## WORK ITEM:
The requested output is every line from the one with "The image size is (289, 117)." through the last line below, printed exactly.

## EXCERPTED RECORDS:
=== Section Start ===
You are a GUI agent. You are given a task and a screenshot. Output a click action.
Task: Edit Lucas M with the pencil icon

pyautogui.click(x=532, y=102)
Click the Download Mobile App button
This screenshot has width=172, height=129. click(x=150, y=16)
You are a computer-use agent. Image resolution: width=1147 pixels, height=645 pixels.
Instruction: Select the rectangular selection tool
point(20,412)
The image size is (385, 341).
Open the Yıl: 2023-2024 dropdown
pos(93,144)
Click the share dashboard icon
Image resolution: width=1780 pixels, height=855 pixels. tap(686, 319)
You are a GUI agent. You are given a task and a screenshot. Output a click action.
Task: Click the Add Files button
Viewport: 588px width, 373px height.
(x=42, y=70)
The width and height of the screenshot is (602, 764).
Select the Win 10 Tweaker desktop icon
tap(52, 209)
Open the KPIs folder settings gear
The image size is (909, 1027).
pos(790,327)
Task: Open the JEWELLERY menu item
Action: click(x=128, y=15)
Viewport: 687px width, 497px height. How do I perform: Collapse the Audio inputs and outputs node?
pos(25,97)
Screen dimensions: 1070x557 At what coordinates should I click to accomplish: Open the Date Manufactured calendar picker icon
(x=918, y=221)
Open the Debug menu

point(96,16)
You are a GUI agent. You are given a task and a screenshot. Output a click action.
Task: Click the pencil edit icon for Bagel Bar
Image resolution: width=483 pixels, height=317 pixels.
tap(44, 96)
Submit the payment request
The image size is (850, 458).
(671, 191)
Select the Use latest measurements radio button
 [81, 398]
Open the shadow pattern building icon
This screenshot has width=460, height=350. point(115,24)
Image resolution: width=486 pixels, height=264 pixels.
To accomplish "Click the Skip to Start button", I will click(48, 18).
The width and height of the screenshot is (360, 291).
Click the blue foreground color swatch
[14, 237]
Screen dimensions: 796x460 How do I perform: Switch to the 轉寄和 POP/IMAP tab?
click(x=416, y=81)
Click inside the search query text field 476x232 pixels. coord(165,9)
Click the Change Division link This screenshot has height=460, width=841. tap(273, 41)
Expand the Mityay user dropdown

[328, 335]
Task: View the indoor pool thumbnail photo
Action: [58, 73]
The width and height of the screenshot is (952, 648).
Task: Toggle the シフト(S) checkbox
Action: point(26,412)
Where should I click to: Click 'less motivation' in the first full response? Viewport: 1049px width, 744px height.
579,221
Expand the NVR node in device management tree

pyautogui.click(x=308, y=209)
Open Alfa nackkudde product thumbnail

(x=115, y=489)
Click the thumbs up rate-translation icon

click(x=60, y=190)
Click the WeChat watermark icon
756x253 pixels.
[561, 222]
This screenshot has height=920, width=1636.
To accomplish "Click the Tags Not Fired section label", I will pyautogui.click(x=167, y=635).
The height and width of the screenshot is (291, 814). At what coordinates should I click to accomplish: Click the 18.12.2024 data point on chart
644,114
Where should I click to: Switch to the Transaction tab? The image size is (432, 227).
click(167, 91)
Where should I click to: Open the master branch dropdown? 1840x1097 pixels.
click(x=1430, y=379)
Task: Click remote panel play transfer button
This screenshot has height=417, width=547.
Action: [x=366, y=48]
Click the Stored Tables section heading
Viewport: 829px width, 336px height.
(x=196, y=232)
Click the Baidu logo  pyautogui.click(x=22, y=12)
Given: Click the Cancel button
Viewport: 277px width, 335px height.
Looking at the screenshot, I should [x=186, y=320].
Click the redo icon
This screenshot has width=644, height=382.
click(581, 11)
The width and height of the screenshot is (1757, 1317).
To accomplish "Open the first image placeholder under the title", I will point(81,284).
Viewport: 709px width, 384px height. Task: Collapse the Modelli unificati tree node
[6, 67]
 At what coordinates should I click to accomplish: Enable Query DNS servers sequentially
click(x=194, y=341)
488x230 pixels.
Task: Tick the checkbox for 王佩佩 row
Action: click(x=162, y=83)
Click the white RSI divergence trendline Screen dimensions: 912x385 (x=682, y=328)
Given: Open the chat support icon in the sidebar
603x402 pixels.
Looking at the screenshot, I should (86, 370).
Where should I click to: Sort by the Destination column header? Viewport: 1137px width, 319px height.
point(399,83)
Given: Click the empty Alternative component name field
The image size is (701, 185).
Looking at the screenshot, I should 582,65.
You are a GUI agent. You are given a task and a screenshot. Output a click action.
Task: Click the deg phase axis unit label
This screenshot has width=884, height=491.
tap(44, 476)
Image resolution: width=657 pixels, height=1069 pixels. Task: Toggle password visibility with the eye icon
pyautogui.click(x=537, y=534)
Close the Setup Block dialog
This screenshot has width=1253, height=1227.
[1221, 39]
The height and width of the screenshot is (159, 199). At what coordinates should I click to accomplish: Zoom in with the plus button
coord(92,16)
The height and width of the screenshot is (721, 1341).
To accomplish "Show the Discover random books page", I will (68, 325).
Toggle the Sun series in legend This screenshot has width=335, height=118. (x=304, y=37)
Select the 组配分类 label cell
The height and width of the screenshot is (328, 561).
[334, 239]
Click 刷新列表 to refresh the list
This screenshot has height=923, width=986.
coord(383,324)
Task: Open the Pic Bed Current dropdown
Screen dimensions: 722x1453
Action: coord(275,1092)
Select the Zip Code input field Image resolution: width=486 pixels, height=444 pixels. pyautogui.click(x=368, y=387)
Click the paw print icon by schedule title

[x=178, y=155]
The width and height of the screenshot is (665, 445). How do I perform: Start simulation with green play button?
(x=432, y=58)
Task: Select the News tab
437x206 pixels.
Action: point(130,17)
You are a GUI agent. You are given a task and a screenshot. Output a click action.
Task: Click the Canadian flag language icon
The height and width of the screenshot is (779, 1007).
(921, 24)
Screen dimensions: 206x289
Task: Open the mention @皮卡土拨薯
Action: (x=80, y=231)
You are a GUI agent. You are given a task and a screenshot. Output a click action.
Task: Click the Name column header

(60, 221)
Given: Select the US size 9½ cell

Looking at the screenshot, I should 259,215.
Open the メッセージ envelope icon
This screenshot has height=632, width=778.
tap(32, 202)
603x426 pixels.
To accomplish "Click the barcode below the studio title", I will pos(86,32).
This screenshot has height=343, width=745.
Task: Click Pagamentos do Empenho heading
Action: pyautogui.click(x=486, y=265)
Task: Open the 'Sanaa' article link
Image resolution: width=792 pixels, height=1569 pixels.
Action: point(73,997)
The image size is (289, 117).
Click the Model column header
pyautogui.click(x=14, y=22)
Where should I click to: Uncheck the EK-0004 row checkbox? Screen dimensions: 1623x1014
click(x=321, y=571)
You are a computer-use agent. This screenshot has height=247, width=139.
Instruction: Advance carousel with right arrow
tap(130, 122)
=== Section End ===
## ANSWER AREA:
The image size is (289, 117).
Click the Model column header
pyautogui.click(x=14, y=22)
Where should I click to: Uncheck the EK-0004 row checkbox? Screen dimensions: 1623x1014
click(x=321, y=571)
You are a computer-use agent. This screenshot has height=247, width=139.
Instruction: Advance carousel with right arrow
tap(130, 122)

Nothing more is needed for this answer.